Demand grows for safer streets around PS 11 in Woodside: Van Bramer
Courtesy Van Bramer’s office
By Bill Parry

When work was completed on a 350-seat, $92 million annex at PS 11 in Woodside in time for the new school year, it didn’t take long to notice the new main entrance of the school put students and faculty at risk. Traffic safety is now a main concern for parents at the school as the 1,000 children at the school empty out at 54th Street and Skillman Avenue where motorists come off Roosevelt Avenue driving fast.

The PS 11 Parent Teachers Association recently sent the city’s Department of Transportation a petition with more than 1,000 signatures requesting the installation of an additional crosswalk, a traffic light at the intersection and additional traffic-calming measures, such as speed bumps, at the location.
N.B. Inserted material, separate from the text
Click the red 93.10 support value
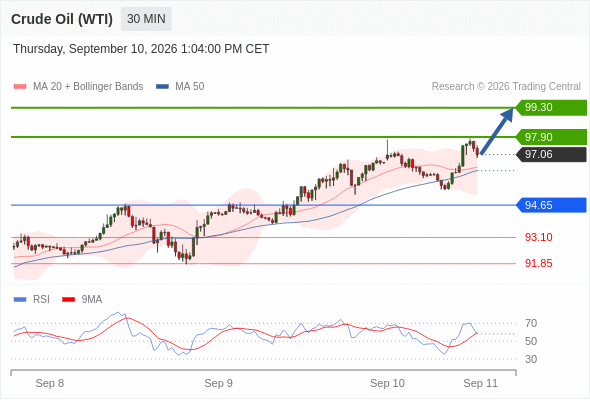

The DOT rejected the request.

“They have not said to me a good and acceptable answer as to why they won’t do this, why this doesn’t work for them,” City Councilman Jimmy Van Bramer (D-Sunnyside) told anxious parents and students, PS 11 PTA President Mindy Bichler-Greene and PS 11 Principal Elizabeth Pena-Jorge on Tuesday at rally in front of the school.

“It is absolutely clear to me that the streets at PS 11 are a clear danger to the hundreds of children that walk to school every single day,” Van Bramer said. “These streets, especially crossing Skillman Avenue, are a crash waiting to happen. We cannot wait for a child to be injured or lose their life before we act.”

The DOT said it has been engaged with the community.

“Following several meetings with PS 11, the PTA, the community board and Council Member Van Bramer’s office, DOT is reviewing the location for a signal or all-way stop sign,” a department spokesman said.

Compounding the problem is concern over the DOT’s plan to install a protected bike lane directly in front of the school as part of a larger proposal to redesign Skillman and 43rd Avenues after cyclist Gelacio Reyes, a married father of three, was struck and killed at the intersection of 39th Street and 43rd Avenue last spring. Van Bramer demanded the protected bike lanes soon afterward, but DOT’s initial proposal met with stiff resistance from area business owners who feared that the loss of 158 parking spaces would devastate the neighborhood’s economy.

A public meeting last month was canceled as the DOT worked at revising the plan. It has not yet been rescheduled.

“DOT is working with the council member’s office and the community board to select a new date for a community meeting on this project,” the DOT spokesman said.

Van Bramer was a proponent of Vision Zero before Mayor Bill de Blasio took office and made it a top priority.

“We have made great strides on Vision Zero as a city — reducing crashes and fatalities across the city — but until no child dies tragically on our streets, we can and we must do better,” Van Bramer said. “I stand firmly with the parents, students, and teachers at PS 11 in demanding that the Department of Transportation act now and save lives in the process.”